PAISA A LA FUERZA
Aquello era quietud, soledad con revuelo de palomas,
interrumpido por la sonoridad de las campanas. Una plaza inmensa rodeada de
frondosos árboles de mangos, un algarrobo y una buena cantidad de mostradores
de cantinas en el lado nororiental. Por el inmenso atrio se veía a mujeres
embozadas en mantones negros rodeados de flecos, que bailaban al caminar de la
garbosa dama; el silencio se llenaba de repiques de tacones, reclinatorios, de
agua brotada de dentro de los patos de la fontana, del sacudir por los
fogoneros irreverentes los árboles para que el fruto callera de bruces al
pavimento, se percibía el eco de algún tango trasnochado o un bolero
sentimental desde el kiosco y de
camándulas inspiradoras de piedad. La estampa se repetía días, meses y años.
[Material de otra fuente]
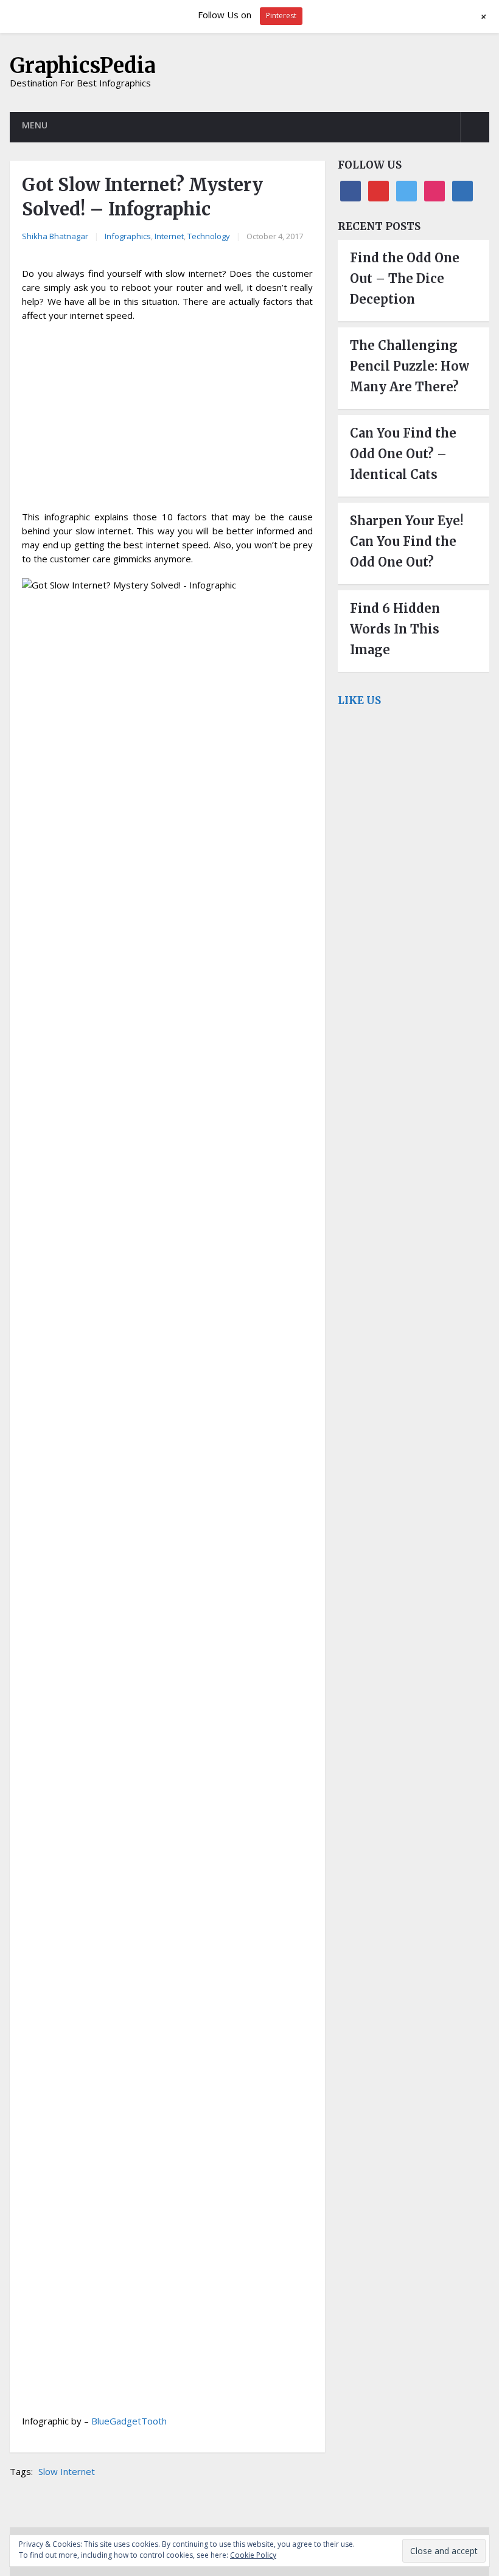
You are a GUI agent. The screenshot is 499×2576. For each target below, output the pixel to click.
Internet (169, 236)
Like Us (359, 700)
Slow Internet (66, 2471)
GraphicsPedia (83, 65)
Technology (208, 236)
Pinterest (281, 15)
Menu (34, 125)
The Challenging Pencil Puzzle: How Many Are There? (409, 366)
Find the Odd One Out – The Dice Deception (404, 278)
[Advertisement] (167, 420)
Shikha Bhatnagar (55, 236)
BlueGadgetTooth (129, 2421)
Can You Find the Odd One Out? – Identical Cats (403, 453)
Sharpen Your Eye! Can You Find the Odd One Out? (406, 541)
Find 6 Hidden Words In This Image (395, 629)
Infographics (128, 236)
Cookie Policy (253, 2555)
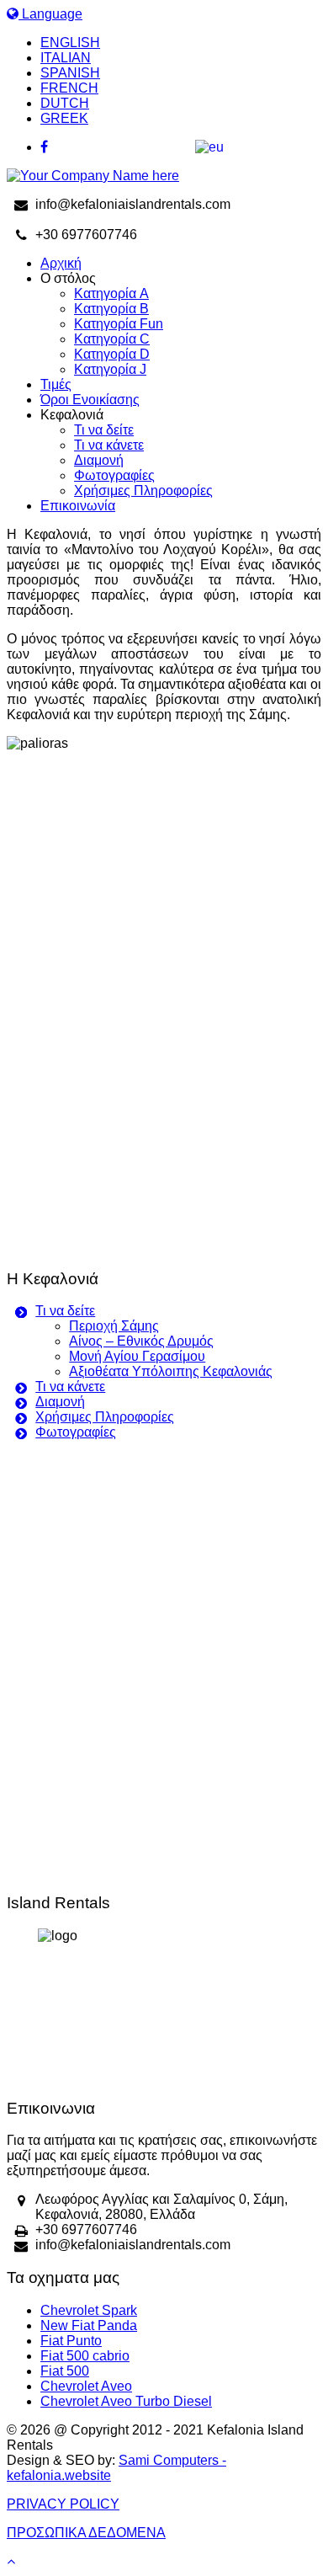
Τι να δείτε (104, 430)
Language (50, 14)
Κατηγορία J (110, 369)
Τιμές (55, 384)
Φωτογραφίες (114, 475)
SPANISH (70, 73)
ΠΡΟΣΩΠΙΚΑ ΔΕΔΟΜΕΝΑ (86, 2532)
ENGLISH (70, 42)
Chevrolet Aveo (86, 2386)
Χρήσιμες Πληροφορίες (143, 490)
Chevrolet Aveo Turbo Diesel (126, 2401)
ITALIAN (65, 58)
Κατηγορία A (111, 293)
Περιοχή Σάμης (114, 1326)
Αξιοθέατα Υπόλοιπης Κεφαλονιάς (170, 1371)
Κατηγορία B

Copacabana estaba construida en crisoles de historia. Aún se escuchan el paso
de las cabalgaduras enjaezadas de escudos, señorío y estirpe.
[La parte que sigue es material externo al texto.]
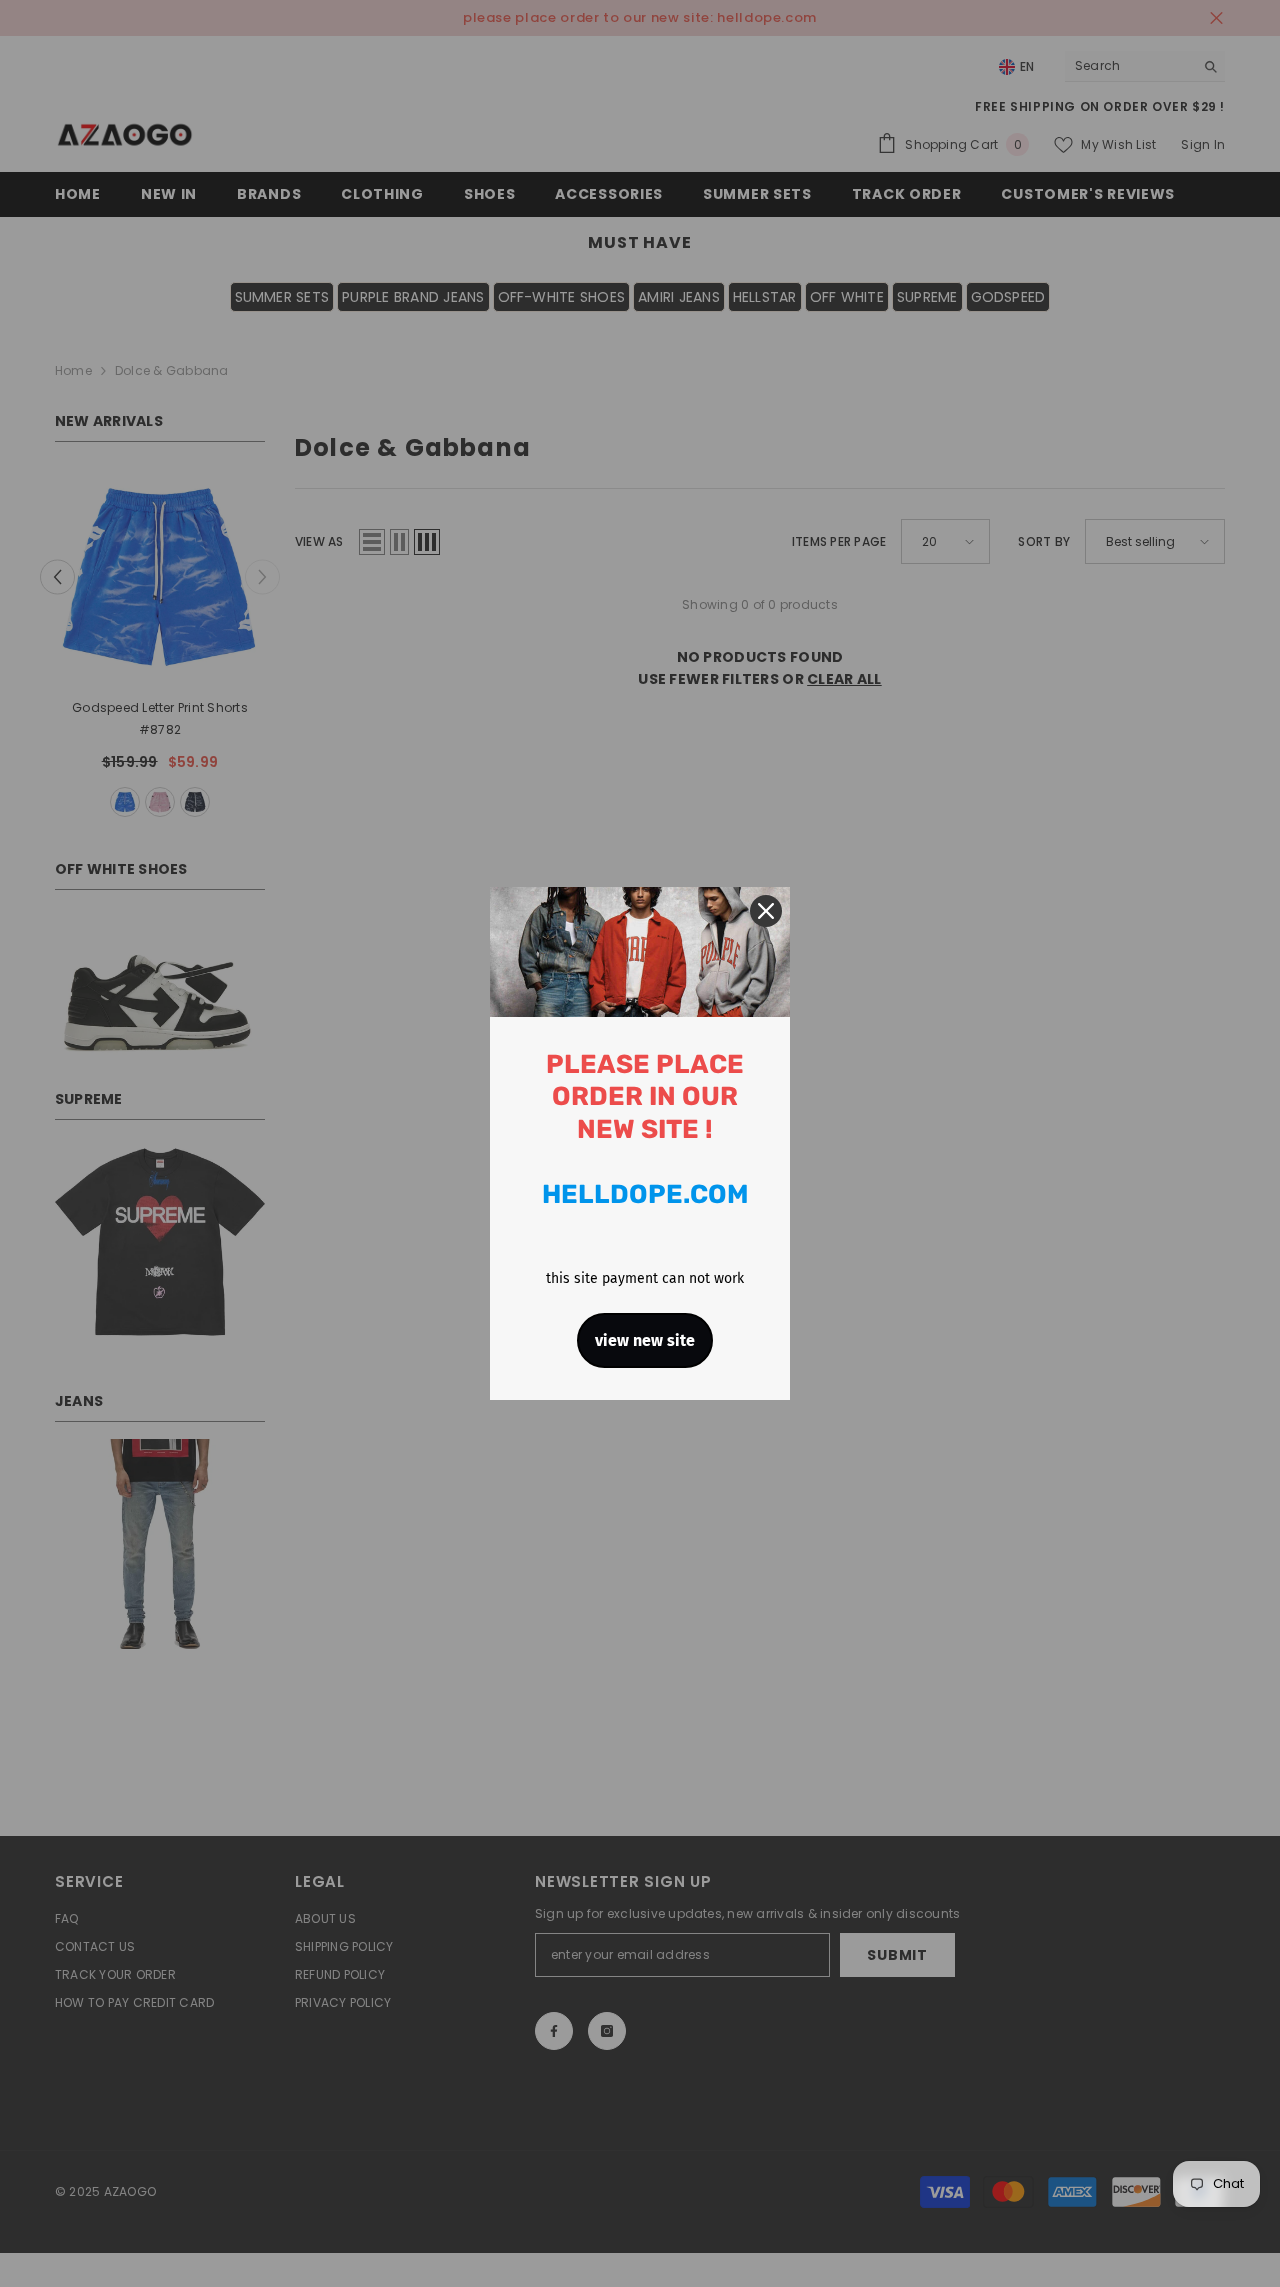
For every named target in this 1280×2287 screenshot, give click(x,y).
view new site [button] (645, 1340)
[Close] (766, 911)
Quizás de allende de las fronteras o seguro, de genes
de aborígenes Niquios, o casi sin equivocación, de la mezcla de aquellos y el
negro, un zambo; deambulaba por las calles de Copacabana, rectilíneo espécimen,
dedicado desde temprana edad a los ajetreos de la albañilería, ejercida en
compañía del dios Baco. Cabello ensortijado, ojos saltones de malicia, piernas
extremadamente largas y pies callosos libres de atavíos de cuero, maltratadores
como una penitencia. Fue Trote, todo un personaje que no sólo fue distinguido
en el menester de embaldosar, sino, que, en la tienda que fue primero de Juan
Sánchez y después de Juan Fonnegra a la entrada del Cabuyal; en un rincón
esperaba a los clientes huérfanos de amor o, a los expertos en los requiebros
pasionales, para escribirles estelas colmadas de versos, para la Dulcineas de
turno. Mijo: si quiere que siga, cómpreme uno doble.